» ENTRIES PROVIDED:
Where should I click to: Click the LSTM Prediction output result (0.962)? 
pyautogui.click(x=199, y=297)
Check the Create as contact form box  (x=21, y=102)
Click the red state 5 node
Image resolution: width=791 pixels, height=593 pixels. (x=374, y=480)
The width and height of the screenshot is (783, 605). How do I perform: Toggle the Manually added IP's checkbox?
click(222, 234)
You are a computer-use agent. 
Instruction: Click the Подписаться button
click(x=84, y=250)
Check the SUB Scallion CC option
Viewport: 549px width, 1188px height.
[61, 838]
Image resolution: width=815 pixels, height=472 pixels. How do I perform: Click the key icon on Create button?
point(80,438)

...

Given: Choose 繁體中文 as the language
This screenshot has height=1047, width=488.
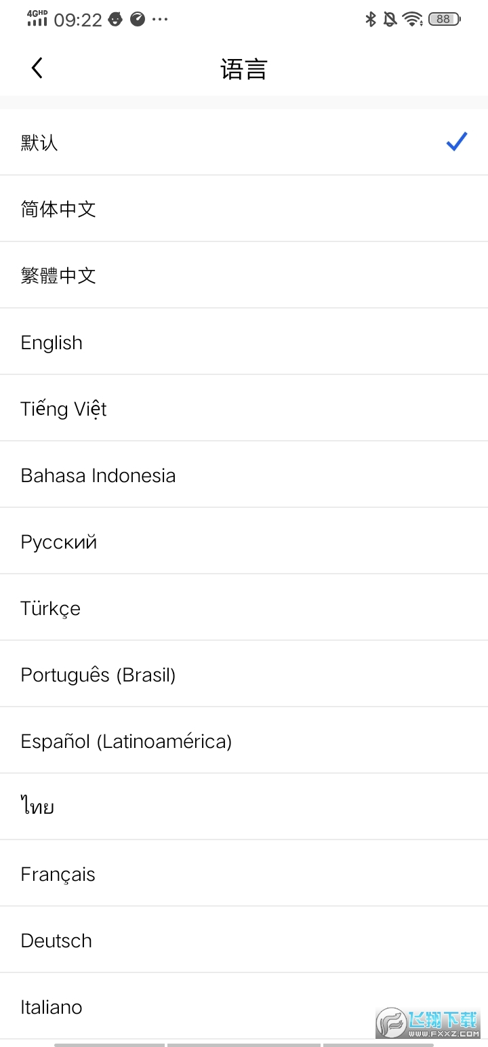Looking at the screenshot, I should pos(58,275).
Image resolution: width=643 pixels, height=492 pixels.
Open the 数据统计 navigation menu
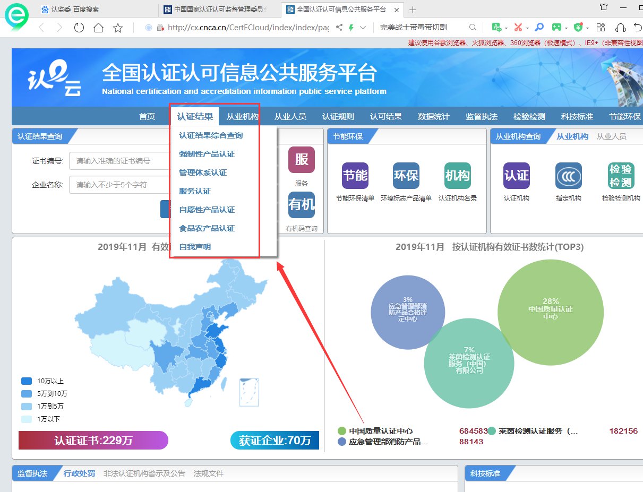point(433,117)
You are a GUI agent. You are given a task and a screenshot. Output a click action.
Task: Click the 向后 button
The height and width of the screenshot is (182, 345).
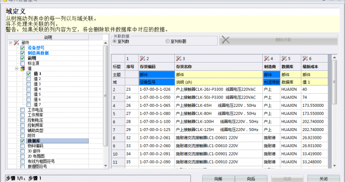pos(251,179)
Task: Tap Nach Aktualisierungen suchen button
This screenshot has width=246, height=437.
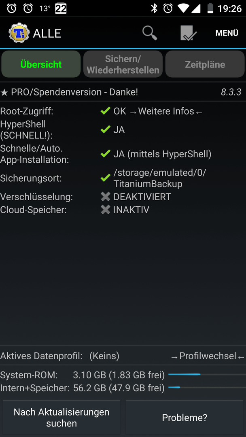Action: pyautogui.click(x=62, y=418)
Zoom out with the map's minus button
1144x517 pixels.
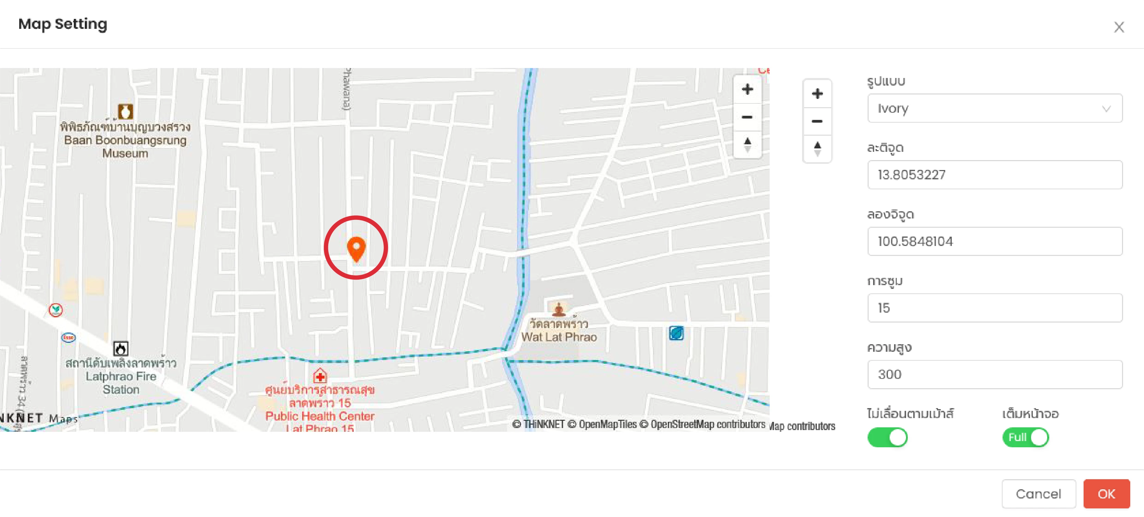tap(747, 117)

---

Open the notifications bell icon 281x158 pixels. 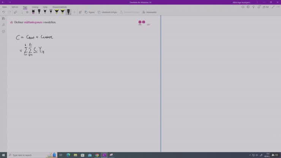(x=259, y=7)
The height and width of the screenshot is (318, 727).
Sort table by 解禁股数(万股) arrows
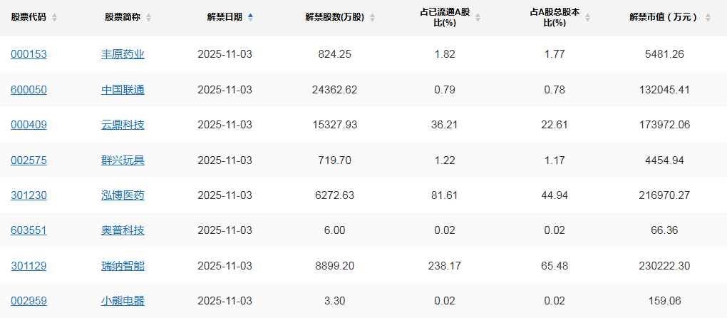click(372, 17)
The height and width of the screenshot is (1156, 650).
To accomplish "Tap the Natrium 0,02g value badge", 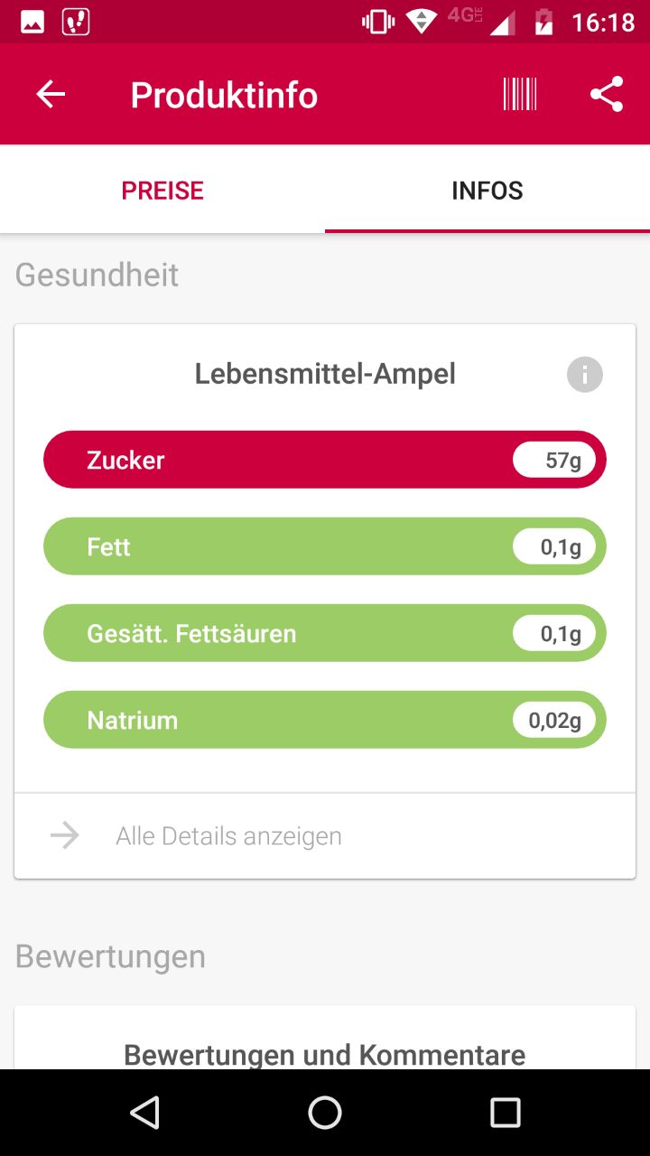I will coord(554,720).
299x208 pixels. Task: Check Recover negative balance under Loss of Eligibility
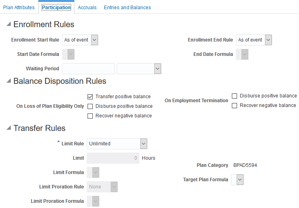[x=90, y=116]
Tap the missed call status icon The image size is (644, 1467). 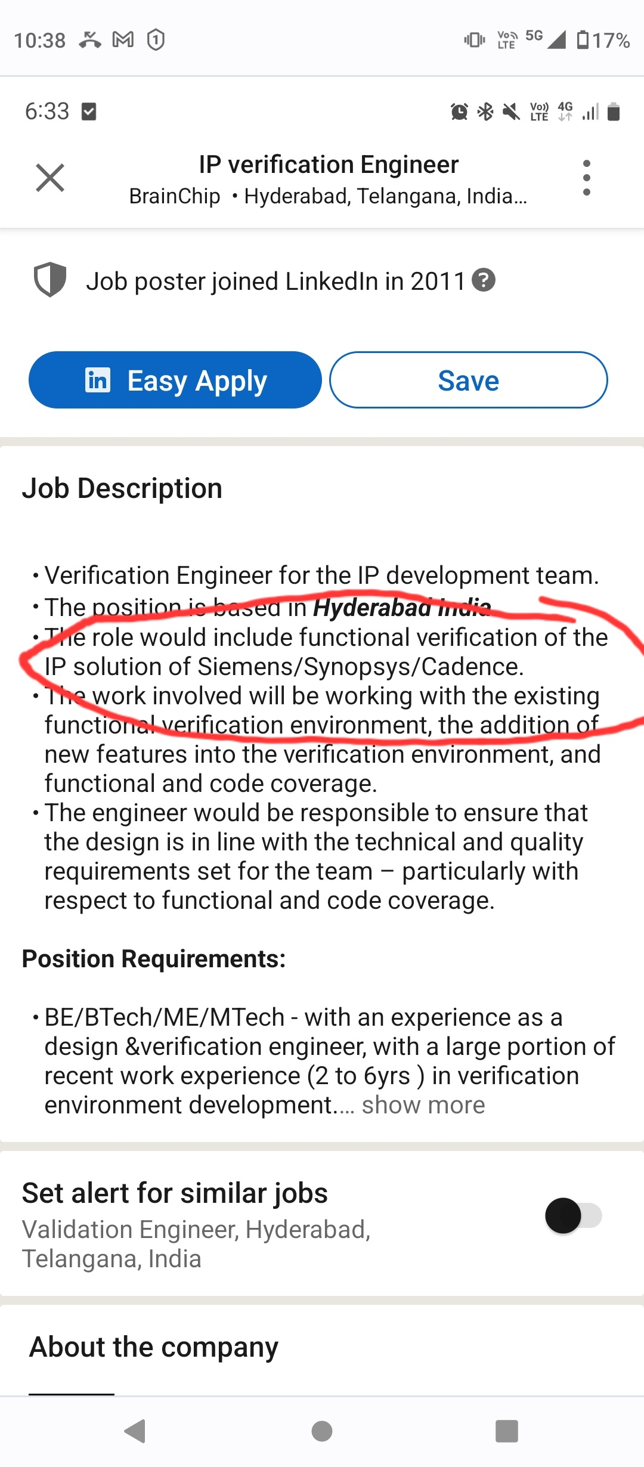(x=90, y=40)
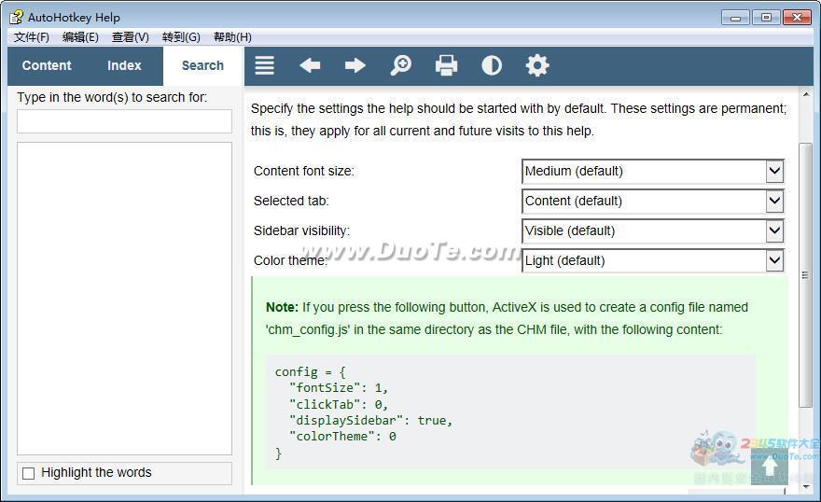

» PROBLEM TO SOLVE: When a line in the material includes the word "agent", copy it out.

» EXERCISE SOLUTION:
You are a computer-use agent. 
You are a GUI agent. You are given a task and a screenshot. Output a click action.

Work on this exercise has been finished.